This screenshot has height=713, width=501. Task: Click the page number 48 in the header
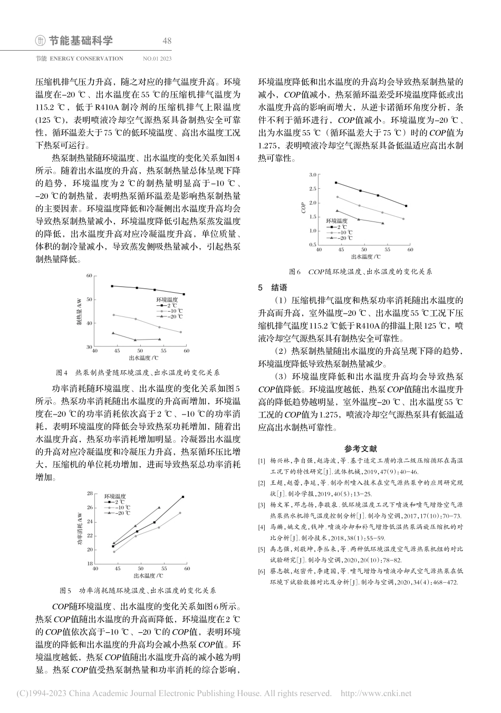click(x=167, y=41)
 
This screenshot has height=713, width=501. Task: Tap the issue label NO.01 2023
click(x=157, y=59)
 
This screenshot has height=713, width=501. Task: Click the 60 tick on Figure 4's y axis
click(x=89, y=276)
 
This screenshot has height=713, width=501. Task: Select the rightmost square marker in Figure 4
click(x=184, y=294)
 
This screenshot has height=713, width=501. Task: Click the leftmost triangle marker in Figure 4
click(x=113, y=333)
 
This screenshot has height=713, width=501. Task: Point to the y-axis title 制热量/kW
click(x=79, y=311)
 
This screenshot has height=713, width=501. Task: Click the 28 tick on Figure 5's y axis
click(x=90, y=493)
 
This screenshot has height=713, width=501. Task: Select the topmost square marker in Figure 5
click(x=183, y=497)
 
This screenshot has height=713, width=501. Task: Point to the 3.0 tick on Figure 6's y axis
click(x=312, y=174)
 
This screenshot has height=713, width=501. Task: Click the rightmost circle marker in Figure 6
click(x=403, y=219)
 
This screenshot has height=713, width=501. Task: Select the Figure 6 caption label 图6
click(x=295, y=272)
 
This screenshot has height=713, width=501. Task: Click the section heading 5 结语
click(x=272, y=288)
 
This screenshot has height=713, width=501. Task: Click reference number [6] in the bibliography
click(x=262, y=571)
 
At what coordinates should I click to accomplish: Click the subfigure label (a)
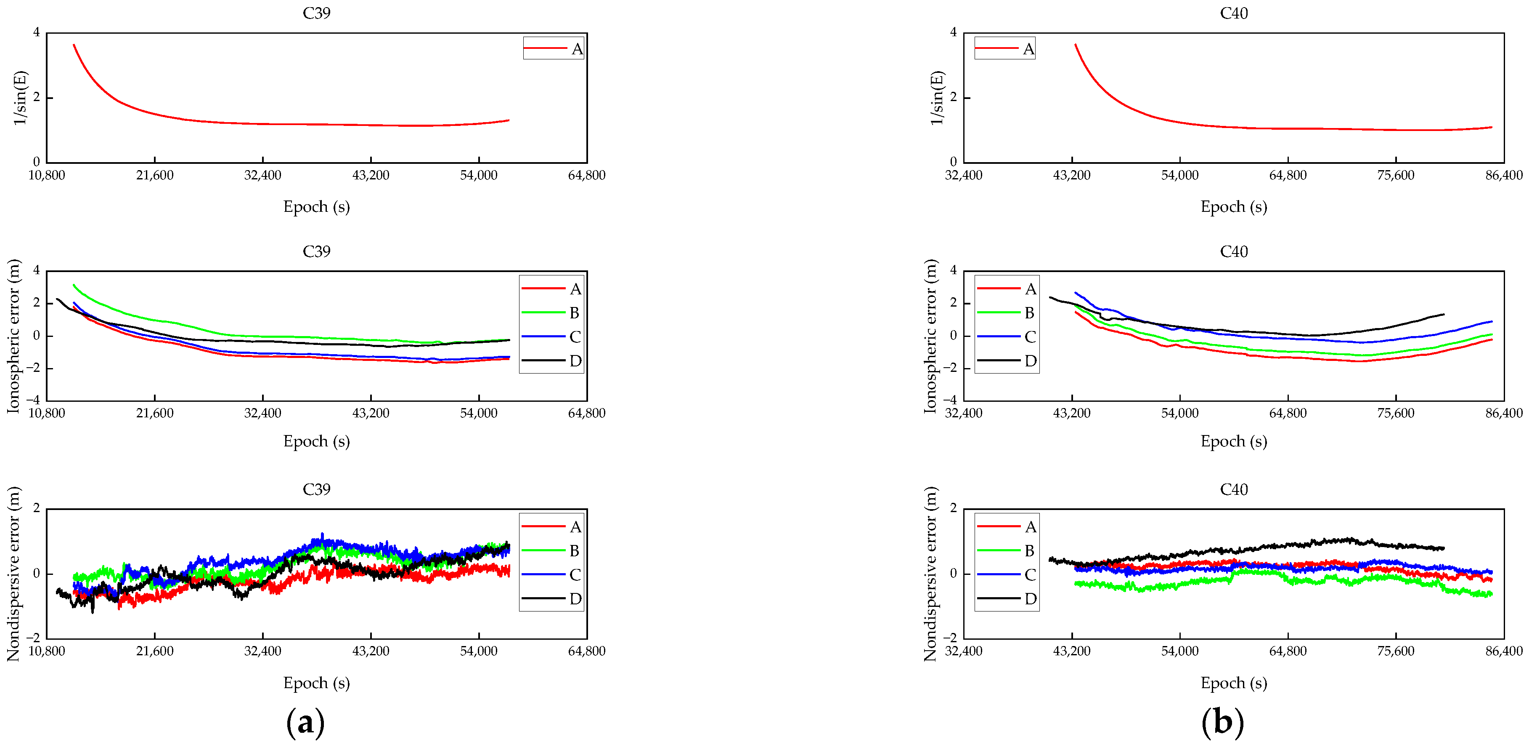click(x=305, y=722)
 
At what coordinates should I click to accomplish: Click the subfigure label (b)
click(x=1222, y=722)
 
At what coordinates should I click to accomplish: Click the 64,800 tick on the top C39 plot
click(x=586, y=175)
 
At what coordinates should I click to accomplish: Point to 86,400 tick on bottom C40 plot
click(x=1503, y=651)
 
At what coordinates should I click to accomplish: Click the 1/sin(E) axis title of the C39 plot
click(x=20, y=98)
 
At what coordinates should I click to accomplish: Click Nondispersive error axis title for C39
click(x=13, y=574)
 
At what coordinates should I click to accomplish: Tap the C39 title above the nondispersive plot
click(x=316, y=489)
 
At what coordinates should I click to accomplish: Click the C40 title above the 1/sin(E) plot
click(x=1233, y=13)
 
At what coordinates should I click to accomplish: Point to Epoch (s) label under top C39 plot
click(x=316, y=207)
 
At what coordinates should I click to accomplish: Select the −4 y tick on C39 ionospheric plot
click(x=36, y=400)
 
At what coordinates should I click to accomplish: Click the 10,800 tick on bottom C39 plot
click(x=46, y=651)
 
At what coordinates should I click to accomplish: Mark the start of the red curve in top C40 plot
click(x=1076, y=45)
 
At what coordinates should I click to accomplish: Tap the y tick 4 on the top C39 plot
click(x=37, y=32)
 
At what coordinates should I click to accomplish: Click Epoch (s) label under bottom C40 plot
click(x=1233, y=683)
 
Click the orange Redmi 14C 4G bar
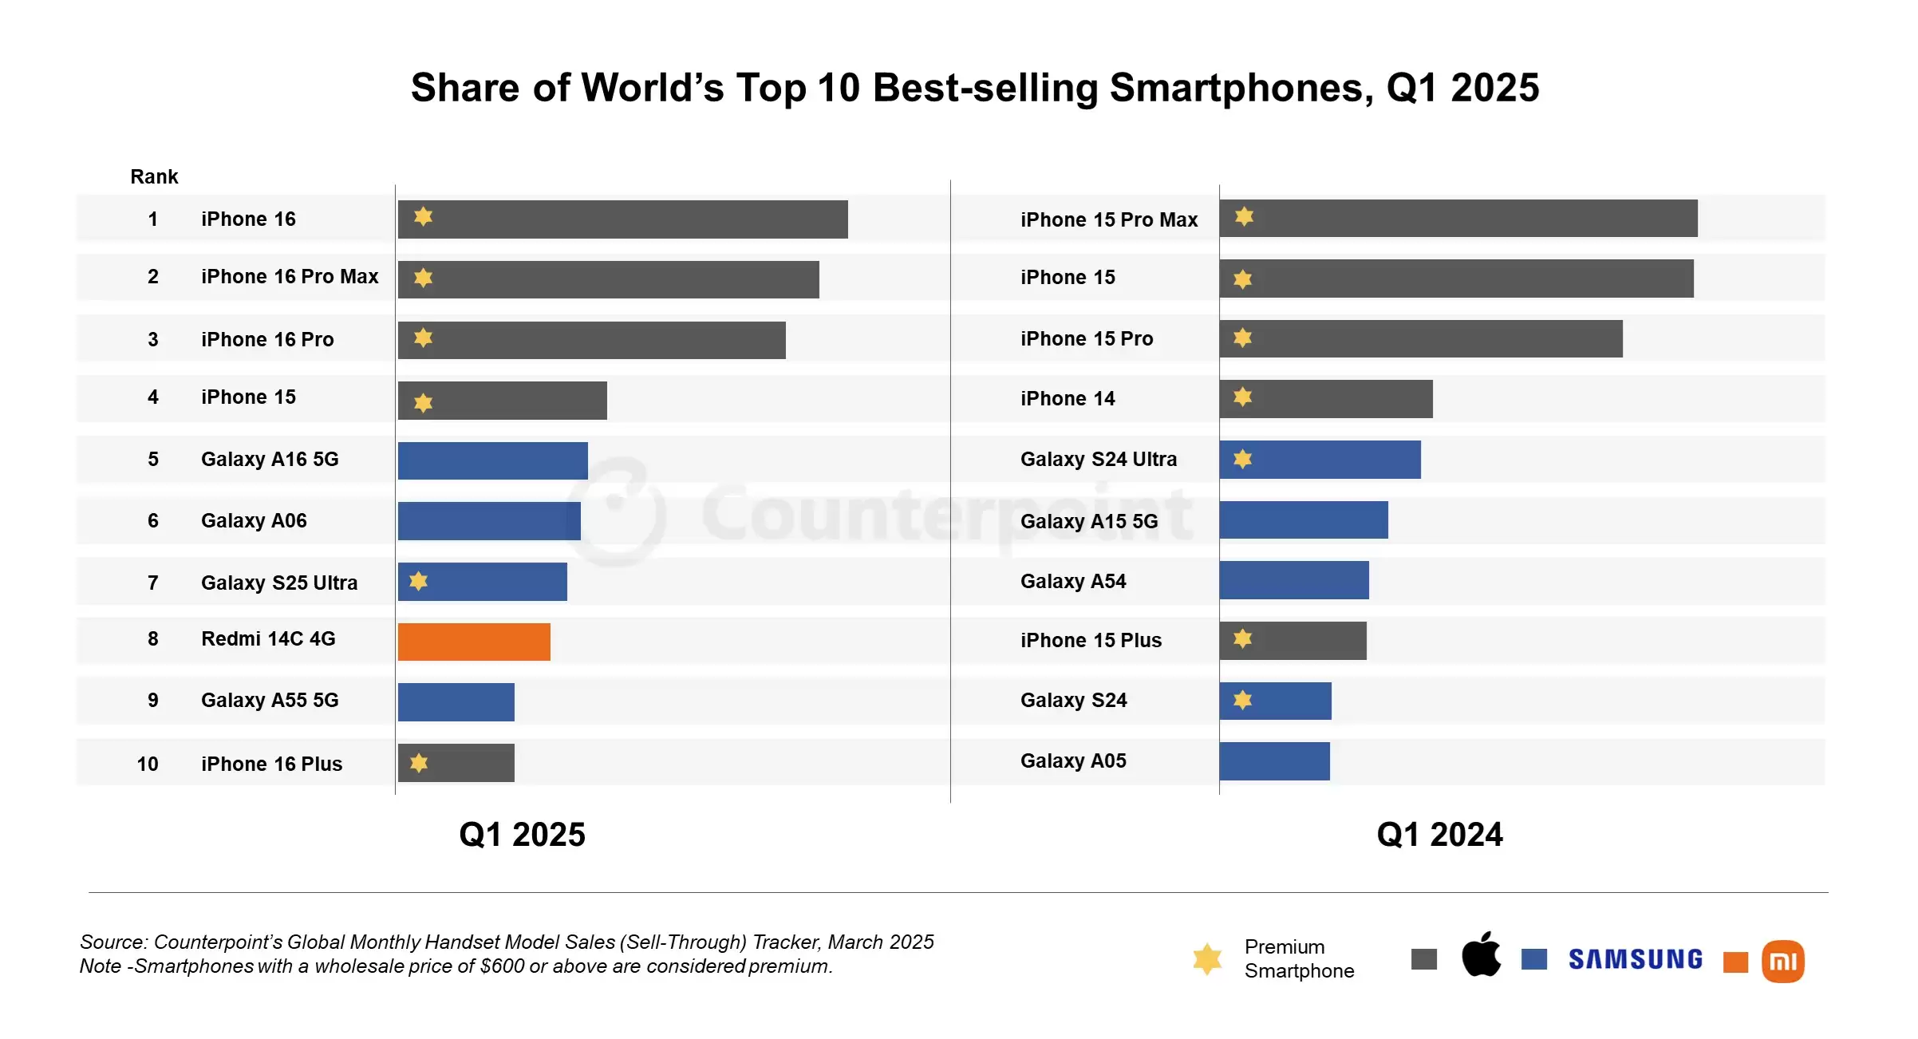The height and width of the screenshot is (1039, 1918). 474,642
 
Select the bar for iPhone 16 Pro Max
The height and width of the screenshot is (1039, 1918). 608,279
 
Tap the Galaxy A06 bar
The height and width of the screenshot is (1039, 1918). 489,521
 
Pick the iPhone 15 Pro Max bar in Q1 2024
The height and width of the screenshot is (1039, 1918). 1458,218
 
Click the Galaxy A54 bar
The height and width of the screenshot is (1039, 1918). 1293,580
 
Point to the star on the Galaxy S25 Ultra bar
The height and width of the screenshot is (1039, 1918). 419,581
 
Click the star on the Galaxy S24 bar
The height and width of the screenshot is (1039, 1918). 1242,700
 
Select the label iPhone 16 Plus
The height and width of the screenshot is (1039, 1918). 271,764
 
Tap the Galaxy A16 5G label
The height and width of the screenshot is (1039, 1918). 270,459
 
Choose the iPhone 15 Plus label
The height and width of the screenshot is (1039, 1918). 1091,640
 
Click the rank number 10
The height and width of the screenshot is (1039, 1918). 148,764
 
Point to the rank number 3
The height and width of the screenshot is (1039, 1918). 153,339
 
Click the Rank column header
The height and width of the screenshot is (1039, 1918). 154,176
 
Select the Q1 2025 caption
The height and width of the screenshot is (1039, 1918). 522,835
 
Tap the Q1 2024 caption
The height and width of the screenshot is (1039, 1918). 1439,835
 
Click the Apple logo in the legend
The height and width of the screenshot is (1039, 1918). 1481,954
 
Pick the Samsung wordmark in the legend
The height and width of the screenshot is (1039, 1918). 1635,958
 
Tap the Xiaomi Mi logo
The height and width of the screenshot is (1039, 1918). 1783,961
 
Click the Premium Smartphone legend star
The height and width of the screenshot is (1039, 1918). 1207,958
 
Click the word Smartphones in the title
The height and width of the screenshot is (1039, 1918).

* [YOUR GOAL]
Please return every one of the records above unchanged, leaving out the pictures.

* [THE ANSWER]
This screenshot has height=713, width=501. Task: Click the page number 48 in the header
click(x=167, y=41)
 
This screenshot has height=713, width=501. Task: Tap the issue label NO.01 2023
click(x=157, y=59)
 
This screenshot has height=713, width=501. Task: Click the 60 tick on Figure 4's y axis
click(x=89, y=276)
 
This screenshot has height=713, width=501. Task: Select the rightmost square marker in Figure 4
click(x=184, y=294)
 
This screenshot has height=713, width=501. Task: Click the leftmost triangle marker in Figure 4
click(x=113, y=333)
 
This screenshot has height=713, width=501. Task: Point to the y-axis title 制热量/kW
click(x=79, y=311)
 
This screenshot has height=713, width=501. Task: Click the 28 tick on Figure 5's y axis
click(x=90, y=493)
 
This screenshot has height=713, width=501. Task: Select the topmost square marker in Figure 5
click(x=183, y=497)
 
This screenshot has height=713, width=501. Task: Point to the 3.0 tick on Figure 6's y axis
click(x=312, y=174)
 
This screenshot has height=713, width=501. Task: Click the rightmost circle marker in Figure 6
click(x=403, y=219)
 
This screenshot has height=713, width=501. Task: Select the Figure 6 caption label 图6
click(x=295, y=272)
 
This screenshot has height=713, width=501. Task: Click the section heading 5 结语
click(x=272, y=288)
 
This screenshot has height=713, width=501. Task: Click reference number [6] in the bibliography
click(x=262, y=571)
 
At what coordinates should I click to accomplish: Click the subfigure label (a)
click(x=305, y=722)
 
At what coordinates should I click to accomplish: Click the subfigure label (b)
click(x=1222, y=722)
 
At what coordinates should I click to accomplish: Click the 64,800 tick on the top C39 plot
click(x=586, y=175)
 
At what coordinates should I click to accomplish: Point to 86,400 tick on bottom C40 plot
click(x=1503, y=651)
 
At what coordinates should I click to accomplish: Click the 1/sin(E) axis title of the C39 plot
click(x=20, y=98)
 
At what coordinates should I click to accomplish: Click Nondispersive error axis title for C39
click(x=13, y=574)
 
At what coordinates should I click to accomplish: Tap the C39 title above the nondispersive plot
click(x=316, y=489)
 
At what coordinates should I click to accomplish: Click the C40 title above the 1/sin(E) plot
click(x=1233, y=13)
 
At what coordinates should I click to accomplish: Point to Epoch (s) label under top C39 plot
click(x=316, y=207)
 
At what coordinates should I click to accomplish: Select the −4 y tick on C39 ionospheric plot
click(x=36, y=400)
 
At what coordinates should I click to accomplish: Click the 10,800 tick on bottom C39 plot
click(x=46, y=651)
 
At what coordinates should I click to accomplish: Mark the start of the red curve in top C40 plot
click(x=1076, y=45)
 
At what coordinates should I click to accomplish: Tap the y tick 4 on the top C39 plot
click(x=37, y=32)
 
At what coordinates should I click to accomplish: Click Epoch (s) label under bottom C40 plot
click(x=1233, y=683)
 
Click the orange Redmi 14C 4G bar
The height and width of the screenshot is (1039, 1918). 474,642
 
Select the bar for iPhone 16 Pro Max
The height and width of the screenshot is (1039, 1918). 608,279
 
Tap the Galaxy A06 bar
The height and width of the screenshot is (1039, 1918). 489,521
 
Pick the iPhone 15 Pro Max bar in Q1 2024
The height and width of the screenshot is (1039, 1918). 1458,218
 
Click the Galaxy A54 bar
The height and width of the screenshot is (1039, 1918). 1293,580
 
Point to the star on the Galaxy S25 Ultra bar
The height and width of the screenshot is (1039, 1918). 419,581
 
Click the star on the Galaxy S24 bar
The height and width of the screenshot is (1039, 1918). 1242,700
 
Select the label iPhone 16 Plus
The height and width of the screenshot is (1039, 1918). 271,764
 
Tap the Galaxy A16 5G label
The height and width of the screenshot is (1039, 1918). 270,459
 
Choose the iPhone 15 Plus label
The height and width of the screenshot is (1039, 1918). 1091,640
 
Click the rank number 10
The height and width of the screenshot is (1039, 1918). 148,764
 
Point to the rank number 3
The height and width of the screenshot is (1039, 1918). 153,339
 
Click the Rank column header
The height and width of the screenshot is (1039, 1918). 154,176
 
Select the Q1 2025 caption
The height and width of the screenshot is (1039, 1918). 522,835
 
Tap the Q1 2024 caption
The height and width of the screenshot is (1039, 1918). 1439,835
 
Click the Apple logo in the legend
The height and width of the screenshot is (1039, 1918). 1481,954
 
Pick the Samsung wordmark in the legend
The height and width of the screenshot is (1039, 1918). 1635,958
 
Tap the Xiaomi Mi logo
The height and width of the screenshot is (1039, 1918). 1783,961
 
Click the Premium Smartphone legend star
The height and width of the screenshot is (1039, 1918). 1207,958
 
Click the word Smartphones in the title
The height and width of the screenshot is (1039, 1918).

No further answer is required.